* **Goal of the exercise**
Look through the listing below and report every line that contains "agent".

* **Data for analysis**
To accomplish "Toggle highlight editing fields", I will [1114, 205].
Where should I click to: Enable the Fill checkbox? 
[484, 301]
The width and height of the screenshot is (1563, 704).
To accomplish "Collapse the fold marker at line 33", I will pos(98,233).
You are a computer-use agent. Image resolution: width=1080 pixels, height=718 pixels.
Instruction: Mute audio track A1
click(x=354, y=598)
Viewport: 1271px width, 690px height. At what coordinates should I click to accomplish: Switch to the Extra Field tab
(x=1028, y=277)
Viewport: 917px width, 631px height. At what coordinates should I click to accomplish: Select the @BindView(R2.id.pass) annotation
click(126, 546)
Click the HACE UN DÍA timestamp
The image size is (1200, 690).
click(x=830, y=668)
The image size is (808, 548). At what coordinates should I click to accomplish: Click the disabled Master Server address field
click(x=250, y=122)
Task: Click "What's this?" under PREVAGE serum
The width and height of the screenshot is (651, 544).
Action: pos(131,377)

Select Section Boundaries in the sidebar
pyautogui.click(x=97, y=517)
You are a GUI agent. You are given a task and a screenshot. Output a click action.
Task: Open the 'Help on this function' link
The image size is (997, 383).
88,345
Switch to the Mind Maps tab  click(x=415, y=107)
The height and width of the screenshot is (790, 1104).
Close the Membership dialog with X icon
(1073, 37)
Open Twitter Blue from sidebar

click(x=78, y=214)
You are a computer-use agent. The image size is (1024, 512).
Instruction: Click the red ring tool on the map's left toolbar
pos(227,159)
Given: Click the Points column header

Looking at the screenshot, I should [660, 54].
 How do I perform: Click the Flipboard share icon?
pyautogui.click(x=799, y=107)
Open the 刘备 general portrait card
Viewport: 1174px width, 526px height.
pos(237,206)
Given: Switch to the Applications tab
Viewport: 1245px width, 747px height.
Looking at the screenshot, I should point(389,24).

* **Your response**
You are a computer-use agent. Image resolution: width=1080 pixels, height=718 pixels.
You are a GUI agent. You are given a task and a screenshot. Output a click action.
You are a computer-use agent. The image size is (1024, 512).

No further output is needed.